Sun. Jun 13th, 2021

The second wave of the Covid-19 pandemic may not be as devastating for financial technology (fintech) firms as the first wave, revealed survey of top 20 firms by the Fintech Association for Consumer Empowerment (FACE).

“It is interesting to note that the Covid-19 impact is different this time, compared to the same situation last year. While most players expected business to normalise by July, some aspects of the business are expected to be impacted for a longer period,” stated the online survey, taken by 100 senior executives of the top 20 fintech firms.

These 20 firms combined serve 6.5-million-plus customers, of which 46 per cent are ‘new to credit’

However, the lockdown, alongside the moratorium announcement by the Reserve Bank of India (RBI), has “led to a lot of uncertainties in the lending business”, it observed.

“Digital lenders also borrow from debt markets, primarily from banks. It will defeat the purpose if those ‘lender of lenders’ look negatively at Covid-based relief (if any) provided by digital lenders, even if the collections don’t suffer or non-performing assets are provided for,” said Srinath Sridharan, member of governance council, FACE. He said if there was a regulator-provided framework for Covid relief, the “randomness or subjectivity of any such decision could have been avoided”.

### EXTRACTED RECORDS
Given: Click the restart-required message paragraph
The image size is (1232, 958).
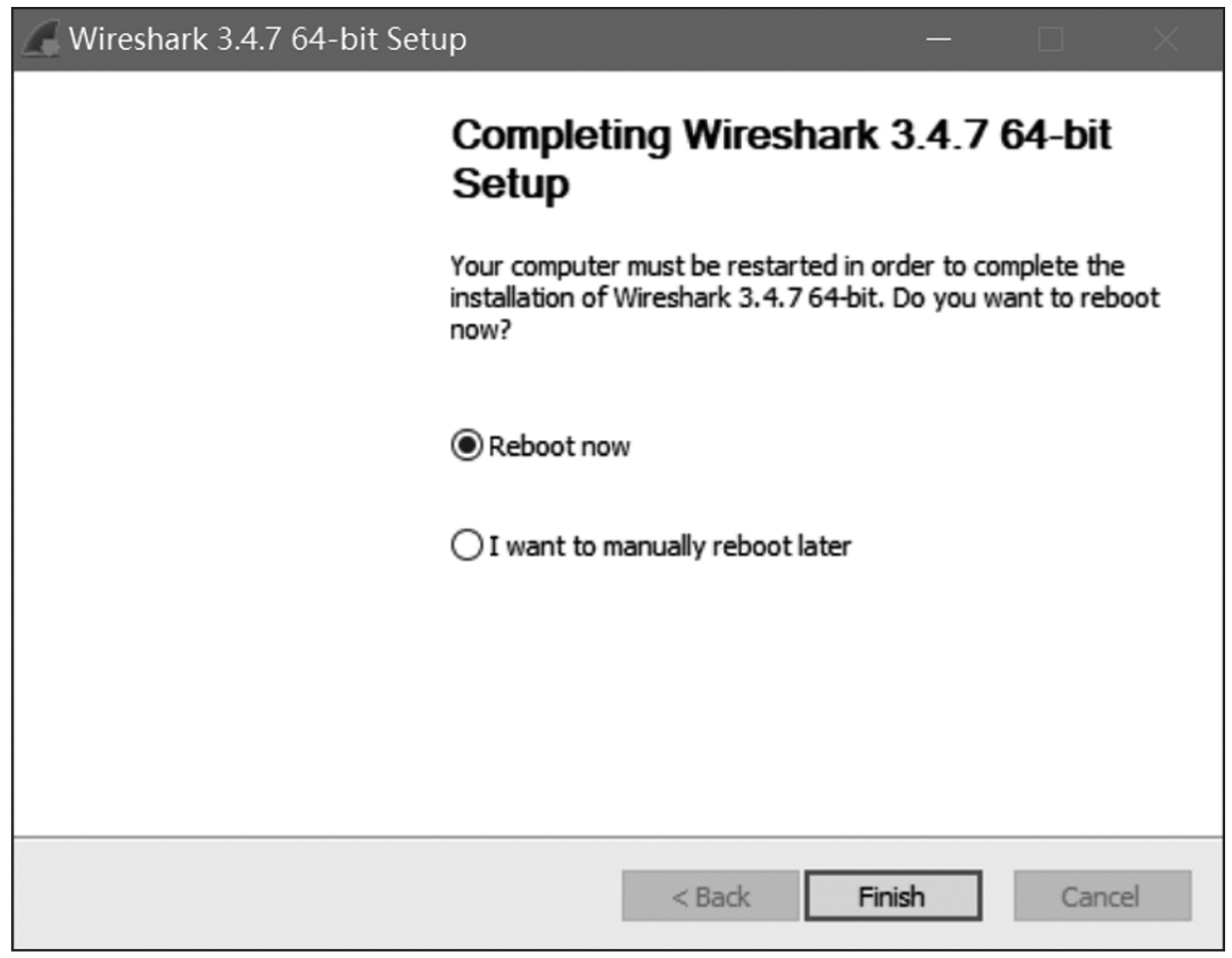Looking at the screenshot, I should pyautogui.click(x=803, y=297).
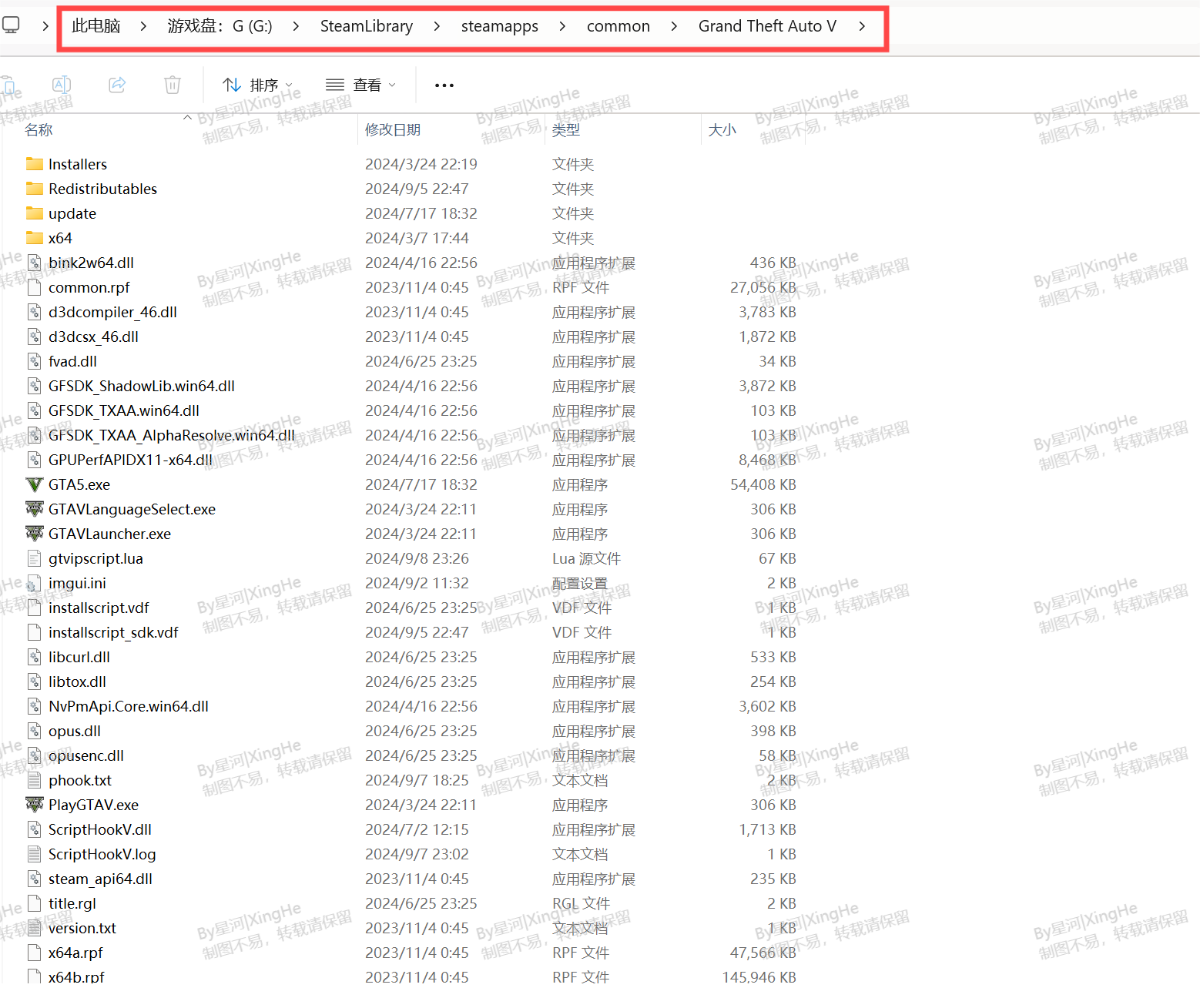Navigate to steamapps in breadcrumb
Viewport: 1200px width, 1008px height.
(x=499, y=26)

### PROMPT
Pick up the article on how the second Covid-19 wave affects fintech firms and continue it from where it stops. The rows are not needed for anything here.

### ANSWER SPACE
The RBI on May 5 had said individuals and small businesses (with exposure up to Rs 25 crore) that did not avail of the moratorium in 2020 can do so now for two years, should they need it. Besides those who did not receive restructuring for two years may now extend their payments up to two years of the original plan.

This year, according to the survey, the fintech players have been conservative on providing moratorium to Around 56 per cent of FACE members in the survey expect to provide loan restructuring to 10 per cent customers, it said.

Interestingly, disbursements continued as usual in this wave. Last year during lockdown, many firms had refrained from paying out money. Around 45 per cent of the respondents, particularly those with a large customer base, observed lesser impact on disbursement because repeat business continued to provide support.

“This time, employers were prepared. Paycuts have not been majorly observed so far. However, members involved in lending to self-employed have seen some impact on lending linked to business closures for a significant period,” it sated.